Scientific classification
- Kingdom: Animalia
- Phylum: Chordata
- Class: Actinopterygii
- Order: Syngnathiformes
- Family: Syngnathidae
- Genus: Hippocampus
- Species: H. reidi
- Binomial name: Hippocampus reidi Ginsburg, 1933

= Slender seahorse =

- Genus: Hippocampus
- Species: reidi
- Authority: Ginsburg, 1933
- Conservation status: NT

Species of fish

The slender seahorse or longsnout seahorse (Hippocampus reidi) is a species of fish in the family Syngnathidae that usually inhabits subtropical regions.

==Etymology==
The specific name honors Earl D. Reid of the Division of Fishes at the Smithsonian Institution.

==Description==
The slender seahorses have a gestation period of around two weeks and typically grow to be approximately 6.8 inches long (17.5 centimeters), while the mean height of juvenile slender seahorses is only around 8.2 millimeters. Males are usually orange, while the females are yellow. However, both males and females may have brown or white spots placed sporadically upon their body. These spots may also change into a pink or white color during the courtship period.

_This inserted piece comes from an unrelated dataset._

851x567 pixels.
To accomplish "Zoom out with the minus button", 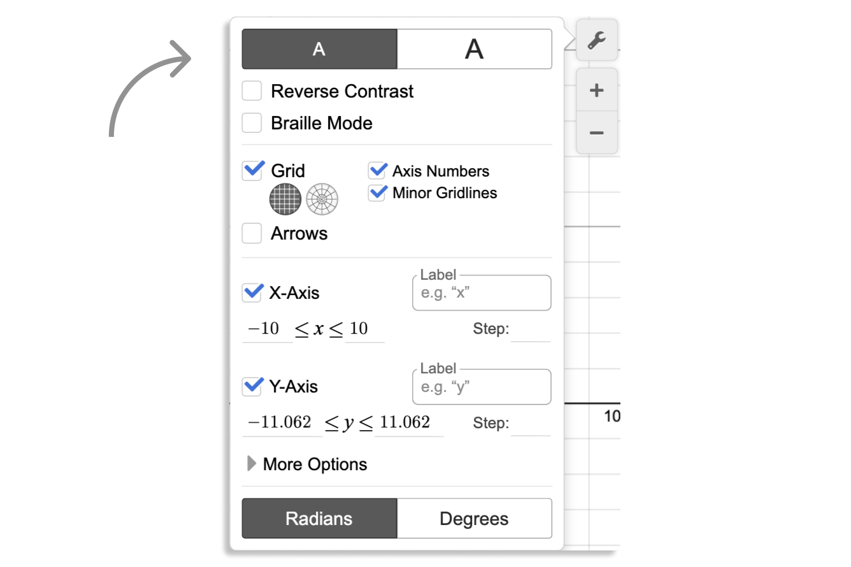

==Habitat and distribution==

The slender seahorse has been found at depths of 55 m. Smaller individuals inhabit shallower waters. The slender seahorse has an affinity for coral reefs and seagrass beds and can be found on gorgonian coral, seagrass, mangroves, and Sargassum. It is native to many countries, including the Bahamas, Barbados, Belize, Bermuda, Brazil, Colombia, Cuba, Grenada, Haiti, Honduras, Jamaica, Panama, United States (Florida and North Carolina), and Venezuela. It inhabits subtropical regions, ranging from 29 degrees north to 25 degrees south and 133 degrees west to 40 degrees east. The species is common in China and more so in Brazil, but in both areas is at risk of becoming an endangered species. In China these seahorses are used for trade and for traditionally Chinese medication, while in Brazil they are heavily traded, involving the commercial extraction of 25 million seahorses per year.